Lastday does not use connector data for cross-tenant analytics or shared training. Connector data stays inside the customer's tenant and is subject to the same 12-month retention as every other customer record.

5. Contact

Questions or objections: jordan@lastdayops.com

Change Log

Version 1.4. April 20, 2026. Jordan Layden. Governance Wave 5 reconciliation. Header pin sweep: Constitution cite bumped to v3.14, Trust & Compliance cite bumped to v2.8, Privacy Policy cite bumped to v1.2. Voice exemption clause added citing §25.3(a). Canonical-roster note added at top of subprocessor table per Trust & Compliance §5 recommendation ("other governance docs may summarize but should reference this doc for the authoritative roster"). Added two entries for completeness: Google Workspace (administrative email, no customer data) and FMCSA QCMobile API (public US federal carrier registry, no customer operational data). Jina AI removal from Wave 8.1 already in effect; confirmed no Jina entry in the table. DRAFT status preserved.

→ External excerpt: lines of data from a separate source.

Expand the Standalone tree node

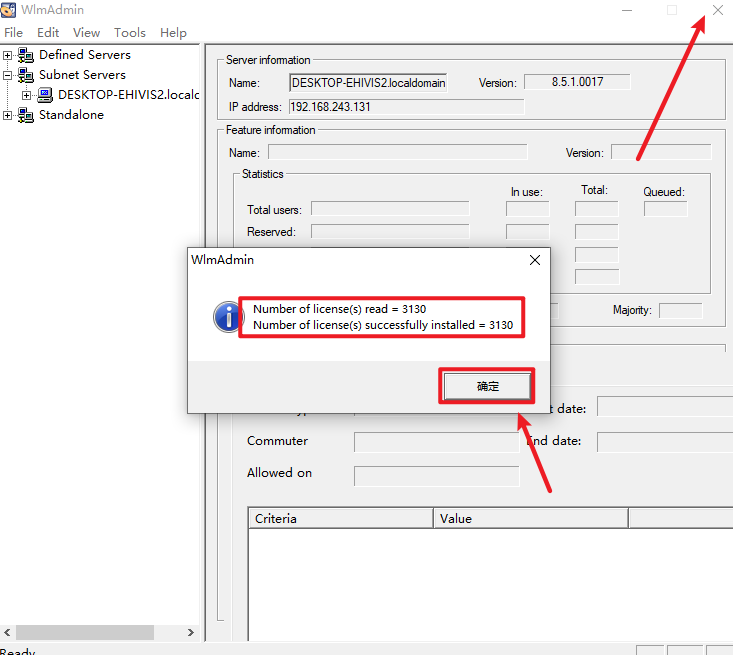(8, 115)
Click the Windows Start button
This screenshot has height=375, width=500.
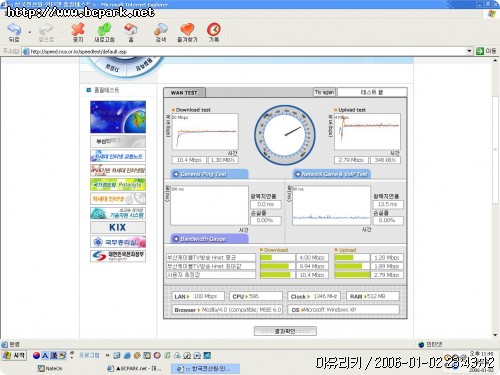[x=14, y=355]
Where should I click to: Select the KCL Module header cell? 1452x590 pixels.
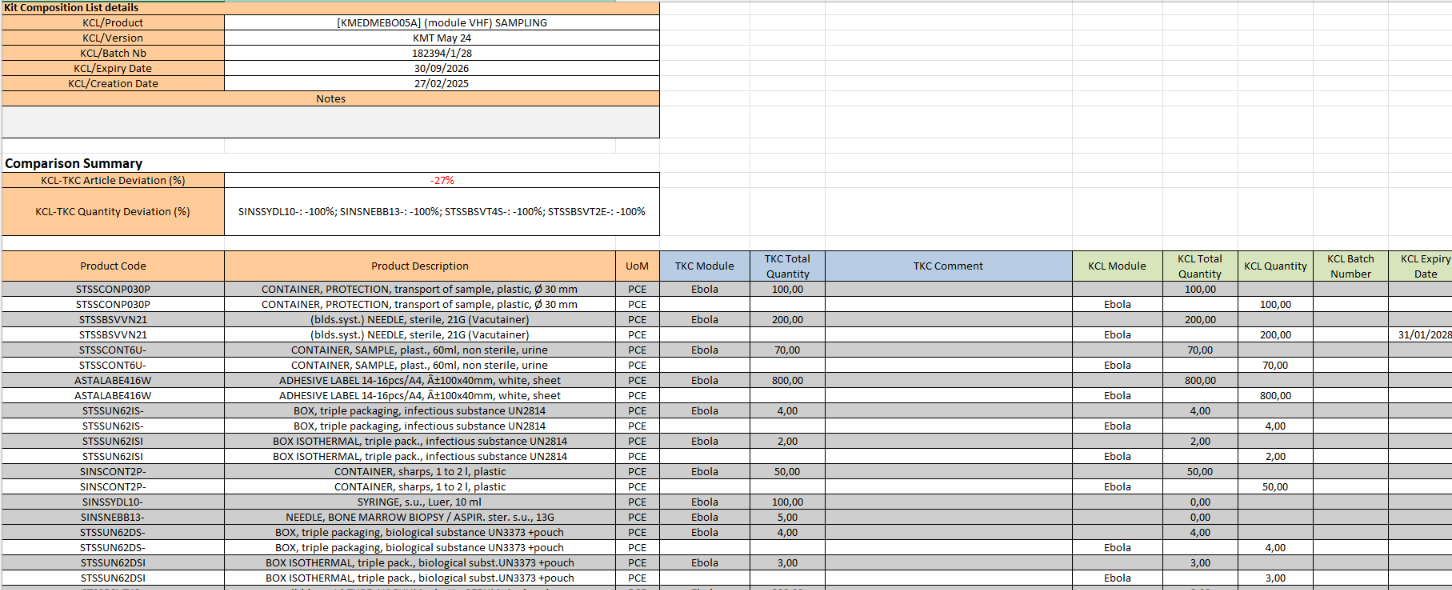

Version 1.5. April 24, 2026. Claude Code. Doc reconciliation Wave 3. NIM model version references updated from "NIM Llama 3.1 70B" to "NIM Llama 3.3 70B (meta/llama-3.3-70b-instruct)" in two sites: §2 subprocessor table NVIDIA row, and §3 AI Provider Boundaries. Matches the Wave 1 Constitution v3.15 model migration across Jobs 2, 5, 9, 10 per NVIDIA AI Enterprise Lifecycle Policy notice of July 2026 End of Life for Llama 3.1 70B Instruct. Header pin sweep: Constitution cite bumped to v3.20, Trust & Compliance cite bumped to v2.9. No subprocessor added or removed; Google Vertex AI (Gemini Flash and Gemini Pro, §2 row and §3 AI Provider Boundaries) and Tavily (§2 row and §3) entries confirmed complete. DRAFT status preserved.